According to the announcement, Banque de France used its in-house developed blockchain technology to experiment with the use of Central Bank Digital Currency (CBDC). The bank used its digital euro on 14 May, to settle an issue of digital financial securities carried out by investment bank Societe Generale.
The press release stated:
“Since the start of the year, the Banque de France has embarked on an experimental approach to central bank digital currency, aimed at exploring with partners the potential contributions of new technologies to improve the functioning of the financial markets and more particularly interbank regulations (so-called “wholesale” central bank digital currency).”
The French central bank further said that it will begin more robust testing of the technology in the coming weeks. Though not much info was released regarding the tests, they did indicate that the pilot program is focusing more on the wholesale use of CBDC, rather than retail. Where as retail CBDC’s will be open to regular consumers, a wholesale CBDC will be used mainly by banks and institutional players.
As far as we know, the only entity that is currently focused on retail CBDC implementation is the European Central Bank (ECB). During the Consensus 2020 crypto event on 11 May, an executive member of the ECB, Yves Mersch, outlined that the bank had set up a task force to look into CBDCs earlier this year, and that they are focused on retail implementation of the technology.
During his speech, he said:
“A wholesale CBDC, restricted to a limited group of financial counterparties, would be largely business as usual. However, a retail CBDC, accessible to all, would be a game changer, so a retail CBDC is now our main focus.”

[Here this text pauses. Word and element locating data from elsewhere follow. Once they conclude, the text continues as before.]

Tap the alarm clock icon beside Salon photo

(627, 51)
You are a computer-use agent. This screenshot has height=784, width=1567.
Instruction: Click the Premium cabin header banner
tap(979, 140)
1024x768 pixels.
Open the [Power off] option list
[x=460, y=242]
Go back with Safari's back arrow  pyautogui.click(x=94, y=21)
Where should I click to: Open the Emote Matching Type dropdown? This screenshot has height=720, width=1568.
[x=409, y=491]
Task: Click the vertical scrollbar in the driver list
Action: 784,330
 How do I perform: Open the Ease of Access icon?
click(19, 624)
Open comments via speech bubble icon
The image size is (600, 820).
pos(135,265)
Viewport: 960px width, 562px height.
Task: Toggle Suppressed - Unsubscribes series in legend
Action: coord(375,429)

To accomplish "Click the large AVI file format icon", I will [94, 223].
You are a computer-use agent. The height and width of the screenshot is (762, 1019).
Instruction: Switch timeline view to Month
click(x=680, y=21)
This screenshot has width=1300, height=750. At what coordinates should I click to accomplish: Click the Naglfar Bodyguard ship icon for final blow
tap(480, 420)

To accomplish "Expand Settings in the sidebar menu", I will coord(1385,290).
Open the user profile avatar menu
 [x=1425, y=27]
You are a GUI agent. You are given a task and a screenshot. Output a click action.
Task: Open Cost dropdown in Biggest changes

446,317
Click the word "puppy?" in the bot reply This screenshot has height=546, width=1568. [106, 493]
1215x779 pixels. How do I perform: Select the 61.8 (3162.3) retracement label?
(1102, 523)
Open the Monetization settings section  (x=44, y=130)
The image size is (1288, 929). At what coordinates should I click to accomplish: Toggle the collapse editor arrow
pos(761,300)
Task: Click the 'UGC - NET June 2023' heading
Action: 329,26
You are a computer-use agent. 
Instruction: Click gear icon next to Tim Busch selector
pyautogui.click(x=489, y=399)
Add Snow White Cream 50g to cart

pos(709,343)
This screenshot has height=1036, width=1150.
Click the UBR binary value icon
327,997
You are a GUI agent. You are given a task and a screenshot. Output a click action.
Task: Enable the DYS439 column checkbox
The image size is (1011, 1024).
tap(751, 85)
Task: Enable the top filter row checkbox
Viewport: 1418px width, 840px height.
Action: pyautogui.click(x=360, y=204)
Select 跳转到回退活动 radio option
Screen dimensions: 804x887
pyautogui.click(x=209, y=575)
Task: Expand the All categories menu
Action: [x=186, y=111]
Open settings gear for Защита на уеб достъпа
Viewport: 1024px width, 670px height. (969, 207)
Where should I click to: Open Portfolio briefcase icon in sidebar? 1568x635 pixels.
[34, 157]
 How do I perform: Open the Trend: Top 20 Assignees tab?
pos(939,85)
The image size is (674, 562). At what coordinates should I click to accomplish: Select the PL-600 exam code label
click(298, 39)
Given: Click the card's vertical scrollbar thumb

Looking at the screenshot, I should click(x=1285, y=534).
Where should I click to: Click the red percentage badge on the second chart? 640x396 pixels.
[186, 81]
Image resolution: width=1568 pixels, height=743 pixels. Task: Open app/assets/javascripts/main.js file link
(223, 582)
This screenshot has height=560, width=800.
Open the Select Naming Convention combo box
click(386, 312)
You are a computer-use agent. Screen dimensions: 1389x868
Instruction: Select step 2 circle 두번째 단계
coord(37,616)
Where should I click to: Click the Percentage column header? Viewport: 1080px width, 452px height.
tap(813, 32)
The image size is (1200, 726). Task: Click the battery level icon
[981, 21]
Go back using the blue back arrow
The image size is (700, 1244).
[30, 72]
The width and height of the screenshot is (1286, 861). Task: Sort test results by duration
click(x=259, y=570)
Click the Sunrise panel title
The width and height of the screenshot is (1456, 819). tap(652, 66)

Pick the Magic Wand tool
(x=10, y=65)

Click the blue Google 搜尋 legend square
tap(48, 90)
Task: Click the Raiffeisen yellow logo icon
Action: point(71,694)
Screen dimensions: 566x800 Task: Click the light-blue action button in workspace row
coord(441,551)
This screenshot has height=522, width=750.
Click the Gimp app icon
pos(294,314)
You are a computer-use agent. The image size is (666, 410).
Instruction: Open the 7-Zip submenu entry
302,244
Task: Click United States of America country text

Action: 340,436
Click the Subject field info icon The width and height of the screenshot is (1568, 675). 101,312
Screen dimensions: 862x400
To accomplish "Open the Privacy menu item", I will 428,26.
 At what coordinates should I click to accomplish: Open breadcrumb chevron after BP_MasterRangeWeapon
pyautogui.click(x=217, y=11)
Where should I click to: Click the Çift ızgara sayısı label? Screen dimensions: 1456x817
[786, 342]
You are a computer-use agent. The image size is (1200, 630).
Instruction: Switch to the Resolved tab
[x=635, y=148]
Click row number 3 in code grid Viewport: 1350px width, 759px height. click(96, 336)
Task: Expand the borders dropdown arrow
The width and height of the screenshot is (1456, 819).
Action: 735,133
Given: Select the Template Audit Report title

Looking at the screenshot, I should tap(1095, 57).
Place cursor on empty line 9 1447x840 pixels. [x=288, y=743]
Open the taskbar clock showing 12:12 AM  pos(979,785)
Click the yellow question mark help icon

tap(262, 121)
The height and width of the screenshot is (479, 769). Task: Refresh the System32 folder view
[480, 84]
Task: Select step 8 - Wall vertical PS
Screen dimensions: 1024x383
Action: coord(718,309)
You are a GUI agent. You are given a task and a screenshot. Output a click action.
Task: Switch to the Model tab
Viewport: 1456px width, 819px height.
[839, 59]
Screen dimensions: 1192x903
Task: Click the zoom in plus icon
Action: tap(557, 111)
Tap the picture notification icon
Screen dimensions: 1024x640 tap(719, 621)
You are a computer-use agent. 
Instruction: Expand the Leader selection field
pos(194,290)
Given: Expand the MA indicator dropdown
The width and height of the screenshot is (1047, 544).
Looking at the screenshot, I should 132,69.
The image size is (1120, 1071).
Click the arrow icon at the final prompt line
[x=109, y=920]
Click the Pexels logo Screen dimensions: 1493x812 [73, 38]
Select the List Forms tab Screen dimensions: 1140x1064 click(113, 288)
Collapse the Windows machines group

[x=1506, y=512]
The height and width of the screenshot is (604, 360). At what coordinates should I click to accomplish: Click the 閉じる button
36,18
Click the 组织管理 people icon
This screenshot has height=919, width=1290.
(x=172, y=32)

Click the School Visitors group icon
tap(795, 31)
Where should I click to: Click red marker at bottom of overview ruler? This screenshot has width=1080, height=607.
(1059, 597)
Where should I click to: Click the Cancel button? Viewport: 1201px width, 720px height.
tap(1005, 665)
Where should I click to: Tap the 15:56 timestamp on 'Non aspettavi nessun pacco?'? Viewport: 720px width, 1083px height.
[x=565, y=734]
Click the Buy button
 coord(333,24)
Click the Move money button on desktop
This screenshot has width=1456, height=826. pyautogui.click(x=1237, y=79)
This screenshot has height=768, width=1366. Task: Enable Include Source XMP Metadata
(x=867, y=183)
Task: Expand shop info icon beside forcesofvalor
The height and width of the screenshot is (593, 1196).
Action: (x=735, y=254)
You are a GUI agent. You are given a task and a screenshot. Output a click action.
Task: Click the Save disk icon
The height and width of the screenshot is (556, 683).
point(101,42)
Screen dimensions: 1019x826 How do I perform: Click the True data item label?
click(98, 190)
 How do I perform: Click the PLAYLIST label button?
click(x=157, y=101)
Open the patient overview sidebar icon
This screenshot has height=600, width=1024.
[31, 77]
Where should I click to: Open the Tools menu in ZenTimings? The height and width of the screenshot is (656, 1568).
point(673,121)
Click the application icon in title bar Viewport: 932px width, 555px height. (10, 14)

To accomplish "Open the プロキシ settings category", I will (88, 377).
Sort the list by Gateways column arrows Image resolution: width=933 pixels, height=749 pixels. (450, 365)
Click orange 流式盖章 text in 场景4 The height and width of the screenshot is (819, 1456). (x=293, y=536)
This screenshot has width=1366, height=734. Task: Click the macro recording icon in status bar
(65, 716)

The recent test was based on files Banque de France received as part of its call for applications initiative, which the bank opened on 27 March. In the coming weeks, the bank is planning to run similar tests on other software it received as part of the initiative. The bank also commented on the high number of applications it received, to test the use of a central bank digital euro in interbank regulations, saying:
“Their high number testifies to the interest of the banking and financial industry for these experiments and to the dynamism of the Place de Paris in terms of technological innovations in the financial sector.”